Let us applaud the New York Sun and be thankful that at least one firm in lower Manhattan has clear vision and integrity.

Monday, September 17, 2007

The Depreciating Dollar

The New York Sun, New York's best newspaper, has run a front page editorial concerning the dollar, which the Sun argues, should be called the "Greenspan" instead of the "greenback". The reasons are in part that Greenspan's biography the Age of Turbulence came out today; the Fed's Open Market Committee will meet tomorrow to discuss whether to lower interest rates (depreciating the dollar further); and the Sun is increasingly concerned about the depreciating gold value of the dollar. Over the past two years the Sun has editorialized that the dollar declined from 1/265th ounce of gold in 2000, when President George W. Bush took office, to 1/500th of an ounce of gold in December 2005, to 1/637th of an ounce of gold in November 2006 to, well Kitco reports at 3:17 that gold has risen to $717 in light of tomorrow's Fed meeting, so it's 1/717th of an oz. of gold per dollar.

The problem facing the dollar is in some ways like previous inflations, such as the German inflation of the 1920s. In some ways, though, it is unique because never before has a fiat currency both served as a worldwide medium of exchange and been subject to aggressive depreciation in value. There are a number of interesting ramifications of this story that my friend Howard S. Katz has exposed through the years in his book The Paper Aristocracy; through his blog and through his investment advisory services.

First, Katz has brought the effects of monetary expansion on income inequality to the attention of libertarian politicians such as Ron Paul and to the attention of all who will listen. The left's game plan, evidenced during the great depression, has been to use disruption caused by mismanagement of the money supply, such as the 1929 stock market crash, the depression of the 1930s and the concomitant political strains, to agitate for quack nostrums like extension of government regulation that does nothing to cure the monetary problem and instead cripples the economy and interferes with legitimate business. Once again, we see an increase in agitation concerning income inequality just as the past two decades' monetary expansion is peaking.

Second, the effects on income inequality this time, which Katz discusses in his blog, may be more extreme than in the past. Because the monetary expansion has not resulted in the same degree of inflation as it normally would, interest rates have been reduced to very low levels, corporate profits have been energized and stock markets boosted to high levels. This seems to have turned Keynesianism on its head. The traditional Keynesian model is that stimulation of economic activity would create new jobs (hence the Phillips curve's trade off between inflation and unemployment) and workers would not object to the erosion of their real wages, essentially because they are suckers.
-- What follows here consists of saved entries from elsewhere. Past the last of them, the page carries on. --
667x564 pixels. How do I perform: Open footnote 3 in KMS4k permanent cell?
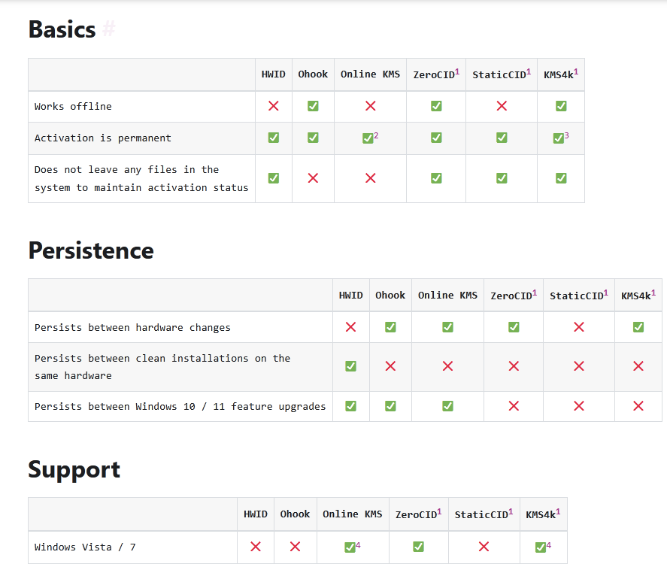click(x=566, y=135)
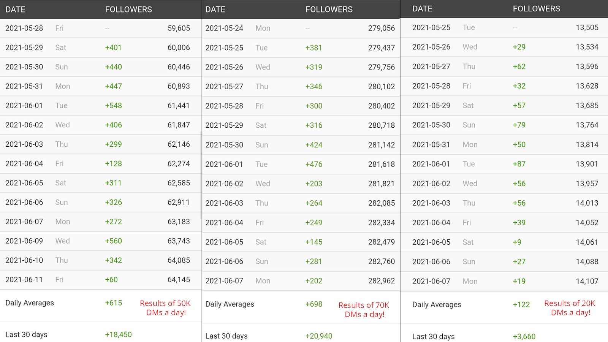Select the +615 daily average in the left table
The height and width of the screenshot is (342, 608).
tap(113, 303)
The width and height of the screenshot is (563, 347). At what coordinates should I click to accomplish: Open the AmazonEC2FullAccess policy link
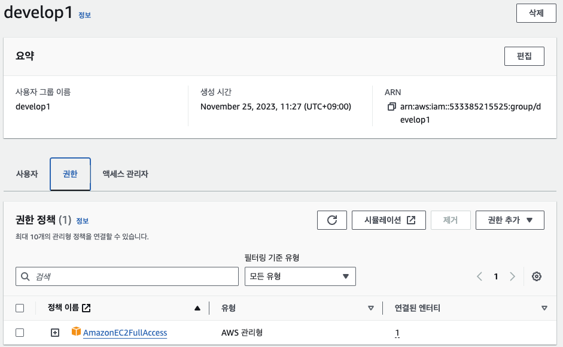[125, 333]
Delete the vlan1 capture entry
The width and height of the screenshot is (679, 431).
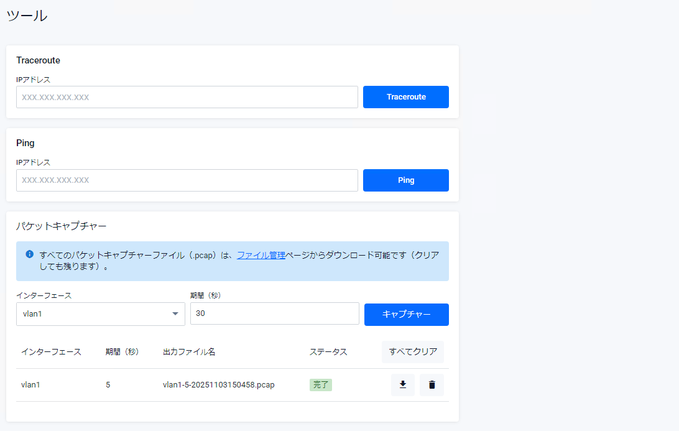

Instead, in the late 20th century and early 21st century world, which is far more globalized than Keynes's world of the 1930s, monetary stimulus may have reduced demand for US labor even as real wages have fallen. It may have done so because executives have been granted stock options that motivate them to maximize shareholder value more aggressively than they did in the prior postwar period. Rather than risk a higher degree of innovation, the executives focused on cost cutting, i.e., moving plants and services, to include white collar ones, to lower wage countries. These steps had some effect on stock values, enhancing the income inequality that naturally occurs because of monetary expansion and that is part and parcel of what the Fed does. Thus, traditional Keynesian economics has become not only a kind of deception (relying as it does on monetary illusion) as it has always been, but also has become increasingly outdated because of globalization. Real wages are stagnant; the stock market increases; but high paying jobs flee the country, all due to the Fed's monetary policy combined with aggressive stock option programs.

Third, the Fed now functions like a casino manager. The US dollar does not function just as a traditional money supply that provides a store of value; a medium of exchange; a unit of account and a standard of deferred payment. Rather, the dollar has become a commodity that is held by investors all over the world as a form of speculation. This new function puts the Fed in the role of casino game manager that needs to determine whether enough "chips" have been manufactured---chips that have meaning only so long as there are gamblers to use them.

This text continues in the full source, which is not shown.